Here’s another bonus; By building and reinforcing this personal relationship between us viewers and the programmes we are watching and chatting about, broadcasters will be able to encourage us to watch their programming live and in real-time. As a result, we will be less likely to fast-forward through the advertising messages as we often do now when we’ve DVR’ed a programme.
For content providers, the always-on experience helps to drive revenue opportunities. As Gartner points out, “Creating an attractive social ecosystem can enhance the TV viewing experience, which can bring consumers back to enjoying TV shows.”
Multi-screening enables a new shared experience around real-time content. “The result will be to connect diverse fan bases, create wider discussion forums,” states Gartner, “and ultimately, drive new revenue streams based on greater real-time viewing and stronger consumer ties to content.”
Once again, the media company’s CMS is the foundation upon which this bond between content, consumers, channels and advertisers can be built.
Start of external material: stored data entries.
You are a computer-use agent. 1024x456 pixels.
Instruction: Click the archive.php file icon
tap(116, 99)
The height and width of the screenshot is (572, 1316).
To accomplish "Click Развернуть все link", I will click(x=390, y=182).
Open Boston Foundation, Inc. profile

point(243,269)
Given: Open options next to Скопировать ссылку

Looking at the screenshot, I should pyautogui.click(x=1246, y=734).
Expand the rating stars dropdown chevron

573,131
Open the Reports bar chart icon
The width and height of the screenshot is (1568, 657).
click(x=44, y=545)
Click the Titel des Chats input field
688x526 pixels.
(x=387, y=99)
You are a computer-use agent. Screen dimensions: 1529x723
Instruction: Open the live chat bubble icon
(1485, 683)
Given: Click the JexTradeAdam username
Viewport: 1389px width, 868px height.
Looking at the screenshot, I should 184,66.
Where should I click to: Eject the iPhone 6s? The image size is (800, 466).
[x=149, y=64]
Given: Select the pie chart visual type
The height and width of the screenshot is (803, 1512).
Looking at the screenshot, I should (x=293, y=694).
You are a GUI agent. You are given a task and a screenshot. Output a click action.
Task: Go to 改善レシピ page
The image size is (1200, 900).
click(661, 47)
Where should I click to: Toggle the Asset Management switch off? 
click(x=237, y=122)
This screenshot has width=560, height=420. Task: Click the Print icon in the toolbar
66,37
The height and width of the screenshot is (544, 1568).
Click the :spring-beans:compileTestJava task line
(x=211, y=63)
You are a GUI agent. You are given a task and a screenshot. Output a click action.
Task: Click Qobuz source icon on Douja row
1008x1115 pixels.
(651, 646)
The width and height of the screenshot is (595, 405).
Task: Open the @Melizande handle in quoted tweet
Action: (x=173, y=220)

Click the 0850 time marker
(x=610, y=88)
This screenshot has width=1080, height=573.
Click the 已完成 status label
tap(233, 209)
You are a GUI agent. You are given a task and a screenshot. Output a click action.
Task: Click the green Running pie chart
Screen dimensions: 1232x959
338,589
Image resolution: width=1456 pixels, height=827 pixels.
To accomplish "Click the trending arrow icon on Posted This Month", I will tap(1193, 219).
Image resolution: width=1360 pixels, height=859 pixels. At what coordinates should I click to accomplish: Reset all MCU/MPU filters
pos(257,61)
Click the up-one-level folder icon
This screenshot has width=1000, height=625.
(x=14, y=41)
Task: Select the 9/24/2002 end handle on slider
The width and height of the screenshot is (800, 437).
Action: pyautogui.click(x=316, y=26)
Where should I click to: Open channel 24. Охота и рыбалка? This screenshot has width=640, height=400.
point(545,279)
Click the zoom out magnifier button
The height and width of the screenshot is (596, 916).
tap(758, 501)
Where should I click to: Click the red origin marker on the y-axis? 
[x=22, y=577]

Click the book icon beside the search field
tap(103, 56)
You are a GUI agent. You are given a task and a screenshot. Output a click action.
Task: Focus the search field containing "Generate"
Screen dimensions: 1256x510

The CMS manages the content. It manages the integration between web, tablet, mobile, and TV. It can manage the preferences of content consumers. It can also manage the display of relevant advertising content on each device. And, in some cases, it can target the delivery of advertising to specific consumers or audience segments.
Of course, all the benefits of working in – and managing – a multi-screen world can disappear in an instant if a media company must employ more and more staff members to prepare content for all these different devices. This is where responsive web design comes into play, and becomes another critical component of the multi-channel CMS platform.
In simple terms, responsive design is a website development technique for creating web pages that dynamically adapt to any screen size and orientation. For widescreen desktop and laptop monitors, responsively designed web pages expand to fill the entire screen. For mobile phones and tablet devices, the pages automatically adapt to these smaller screen sizes.
For broadcasters, a CMS that supports responsive design is an enabler for both complementary and multi-tasking usage, because it gives media companies the ability to supply audiences with contextually relevant content that displays well on all digital devices. And, that helps to build engagement, loyalty, and brand equity.
In an always-on world, the most successful broadcasters are those that can take us on a journey, driving us between media channels throughout the day, delivering relevant and responsive content based on our needs, our behaviours, our context, and our engagement histories.
- “Gartner Market Insight: Leverage Social TV Experiences to Drive Consumers to Engage in Content and Develop Loyalty,” June 2012 by Michael Gartenberg and Mikako Kitagawa
- “The New Multi-screen World: Understanding Cross-platform Consumer Behavior,” August 2012 by Google
- “Practical Innovation at Chaines Tele Astral: Growing a Digital Media Business with Content Management Strategies and Technologies,” May 2012 by Mary LaPlante and Bill Trippe, Outsell Inc.